Isajlovska, from North Macedonia’s Energy Regulatory Commission, said the problem has worsened as Brussels has tightened its rules on what fuel can be used inside the bloc.

In November 2019, Croatian customs stopped two tank vehicles at the border between Croatia and Serbia. Documents said they were carrying low-sulfur fuel oil, but an advisor to Croatia’s ministry of environment and energy said the cargo was actually dangerous waste that would “have to be taken back to the country of dispatch.”

An analysis of a sample found it contained polychlorinated biphenyl (PCB), a chemical that environmental group O2 Initiative said can cause cancer, harm fertility, and affect children’s development if the mother has been long exposed.

The North Macedonian buyer, RKM Makedonija, denied there was any problem with the oil. “It’s untrue. You are [the] same as other journalists. Jealous, mercenaries…. Our oil is perfect,” its owner, Ratko Kapushevski, told OCCRP reporters.

The shipment was transported by a Bosnian company. Petković, from Serbia’s Sector for Market Inspection, said the country is a key facilitator of the trade in substandard fuels in the Western Balkans.

“Nobody controls anything in Bosnia. They are a source of instability in this market and a threat to the health and safety of citizens in the region.

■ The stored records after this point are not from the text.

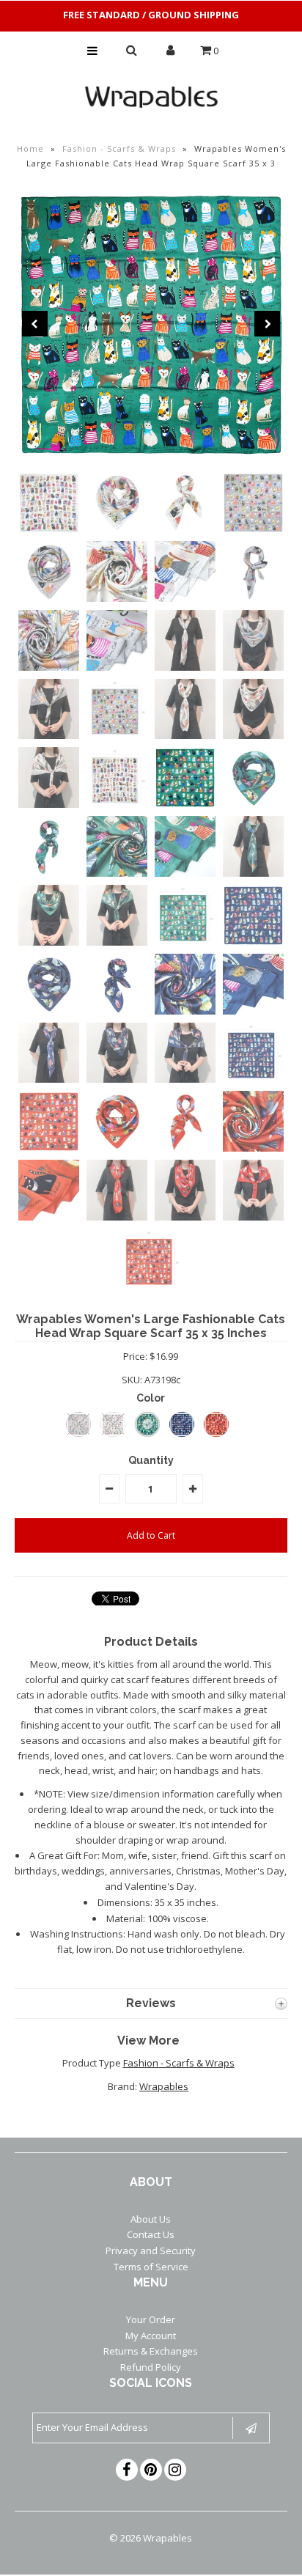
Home (30, 148)
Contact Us (150, 2234)
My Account (150, 2335)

Over the last two or three years, much of this so-called fuel oil that we have caught has been coming from or through Bosnian transporters and traders,” he said.

Credit: OCCRP/IRL
A HIFA Oil gas station in Bosnia and Herzegovina.

Bosnia and Herzegovina’s Environment Minister, Djapo, said efforts to pass stricter air quality laws have been hindered by red tape. “The biggest difficulty for me is that our parliament is not efficient,” she said in an interview in October 2020, noting as an example the difficulty of passing a new law on air protection.

Government inaction has spurred angry protests in several Western Balkans countries In March, the Energy Community Secretariat launched dispute settlement procedures against North Macedonia and three other West Balkans countries for breaching air pollution limits in 2018 and 2019.

Maria Jolie Veder, a lawyer for fossil fuel infrastructure at the environmental law charity Client Earth, said environmental issues pose a challenge for West Balkans countries that are trying to join the EU.

"While some of these countries are quite advanced in aligning with the [EU] framework on paper, in practise they seem to lack the will to ensure their industries actually meet these new environmental standards," she said.

Vivian Loonela, European Commission spokesperson for the Green Deal, said the body would use “all the possible political, financial and technical means” to closely monitor environmental issues in West Balkans countries and help accession states to align with the bloc’s standards.

Evrotim’s run selling dangerously polluting oil to hospitals may be coming to an end, however. Srezoski said Unipetrol has stopped supplying the residual it has been selling.

Now, his company has resorted to sourcing its “mazut” from an old refinery in Bulgaria.

Nataša Tomić and Nermina Kuloglija contributed reporting.